**The task**
Output the run of lines that opens with the first line of the material below and closes with the line containing "You are a computer-use", both included, and drop the pictures.

%%

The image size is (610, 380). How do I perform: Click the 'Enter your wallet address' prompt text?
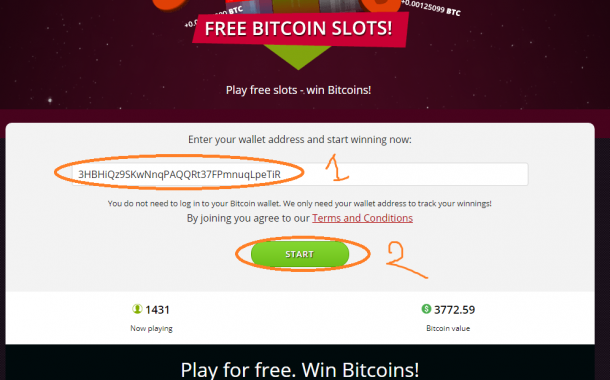click(x=300, y=139)
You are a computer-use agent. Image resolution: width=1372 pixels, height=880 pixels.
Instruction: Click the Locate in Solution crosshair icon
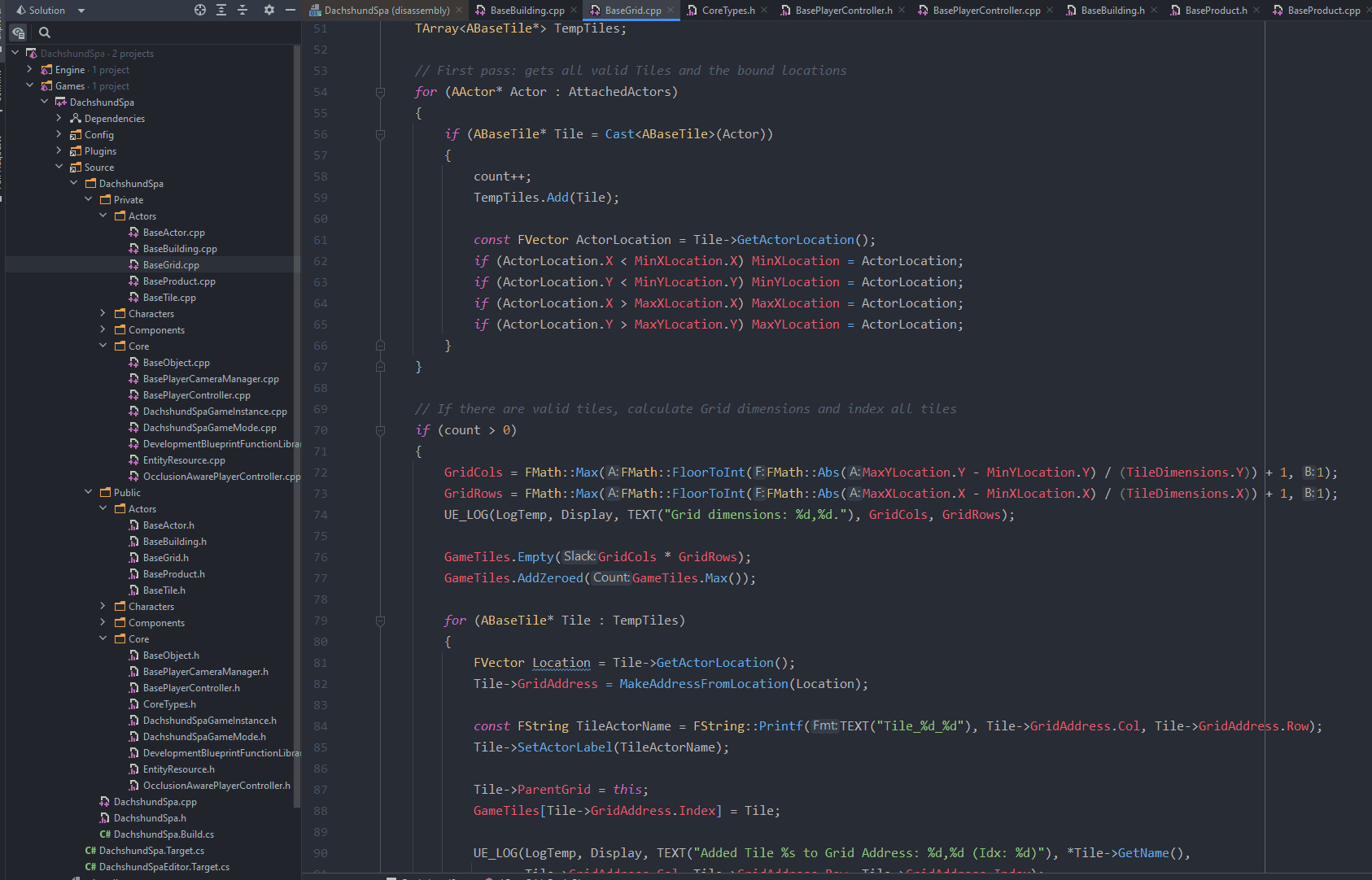[200, 10]
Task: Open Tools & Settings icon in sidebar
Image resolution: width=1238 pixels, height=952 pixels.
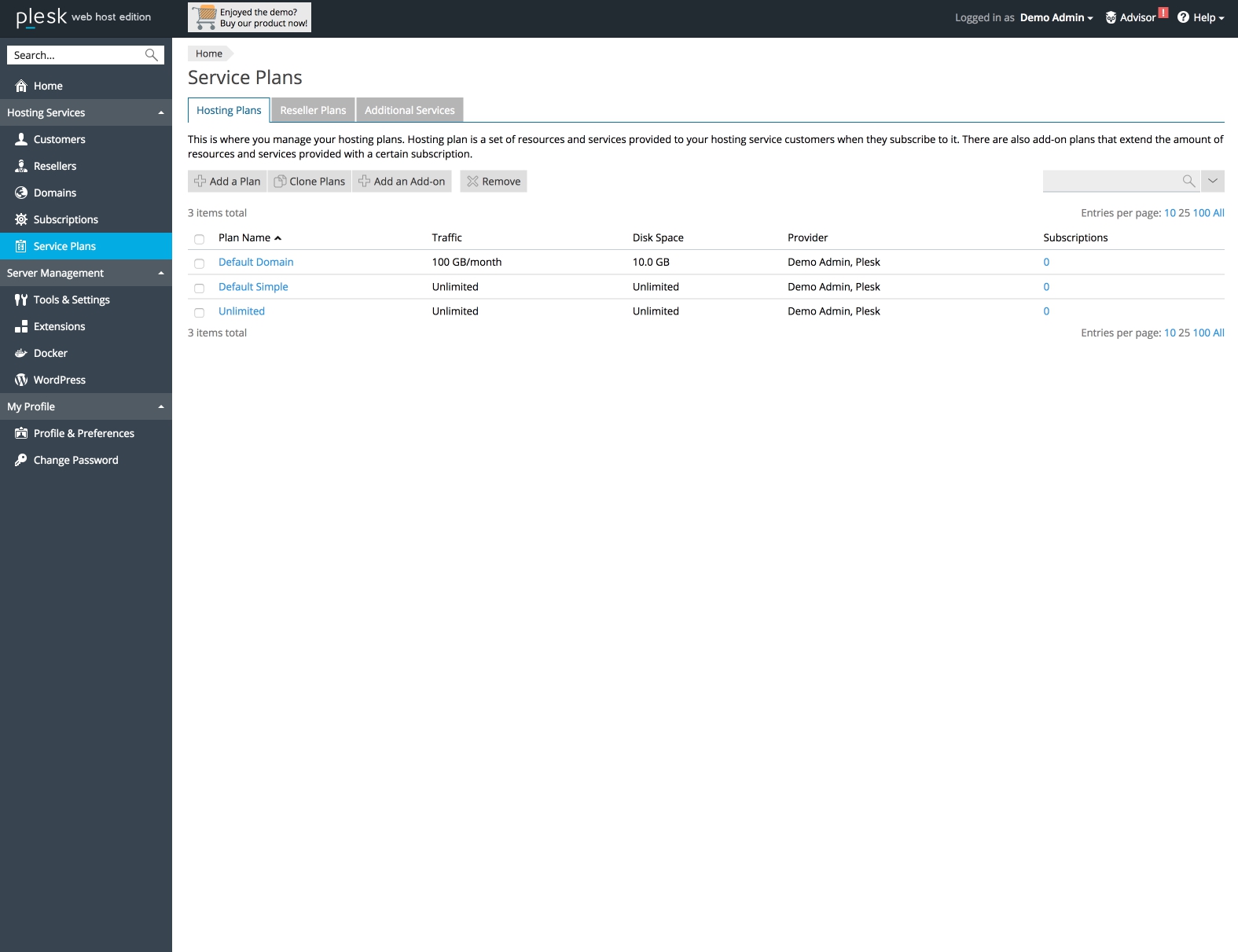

%%

**Written response**
The image size is (610, 380). How do I perform: Click the 'Enter your wallet address' prompt text?
click(x=300, y=139)
You are a computer-use agent. Image resolution: width=1372 pixels, height=880 pixels.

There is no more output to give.